Requirement>
Whenever the string "computer" appears in a line below, please copy the line out.
--- Record extracts Enclosed Below ---
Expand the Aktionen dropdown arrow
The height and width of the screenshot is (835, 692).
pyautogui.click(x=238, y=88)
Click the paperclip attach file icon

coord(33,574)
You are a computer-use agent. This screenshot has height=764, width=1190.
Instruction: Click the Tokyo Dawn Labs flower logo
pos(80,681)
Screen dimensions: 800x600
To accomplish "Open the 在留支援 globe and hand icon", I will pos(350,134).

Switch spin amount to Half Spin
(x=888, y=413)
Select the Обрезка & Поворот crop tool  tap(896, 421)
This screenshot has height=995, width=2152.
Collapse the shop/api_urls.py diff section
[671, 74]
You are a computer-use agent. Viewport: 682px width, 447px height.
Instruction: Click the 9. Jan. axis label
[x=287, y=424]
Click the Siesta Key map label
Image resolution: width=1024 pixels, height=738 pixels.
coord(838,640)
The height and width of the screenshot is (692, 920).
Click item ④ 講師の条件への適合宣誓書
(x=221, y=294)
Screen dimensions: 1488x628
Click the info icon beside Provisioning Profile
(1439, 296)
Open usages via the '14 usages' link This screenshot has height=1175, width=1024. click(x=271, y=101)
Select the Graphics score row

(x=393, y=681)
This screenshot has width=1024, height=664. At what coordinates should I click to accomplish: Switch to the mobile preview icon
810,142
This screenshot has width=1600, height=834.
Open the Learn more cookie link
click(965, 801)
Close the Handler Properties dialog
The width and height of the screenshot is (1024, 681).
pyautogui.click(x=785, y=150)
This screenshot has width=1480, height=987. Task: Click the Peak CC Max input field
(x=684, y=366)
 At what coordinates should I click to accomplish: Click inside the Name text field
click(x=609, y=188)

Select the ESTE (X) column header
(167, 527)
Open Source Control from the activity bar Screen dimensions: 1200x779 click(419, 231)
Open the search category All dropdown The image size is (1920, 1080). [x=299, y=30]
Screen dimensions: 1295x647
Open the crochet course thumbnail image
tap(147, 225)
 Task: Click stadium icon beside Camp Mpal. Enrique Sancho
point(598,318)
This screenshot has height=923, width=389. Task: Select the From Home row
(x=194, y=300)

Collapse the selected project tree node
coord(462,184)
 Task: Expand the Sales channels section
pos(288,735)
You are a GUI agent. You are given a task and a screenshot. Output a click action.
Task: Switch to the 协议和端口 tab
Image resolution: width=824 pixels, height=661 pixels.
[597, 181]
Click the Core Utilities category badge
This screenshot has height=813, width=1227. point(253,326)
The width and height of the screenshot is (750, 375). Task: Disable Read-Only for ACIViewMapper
--- End of Enclosed Record extracts ---
Expected answer>
You are a computer-use agent. This screenshot has height=764, width=1190.
You are a computer-use agent. Viewport: 682px width, 447px height.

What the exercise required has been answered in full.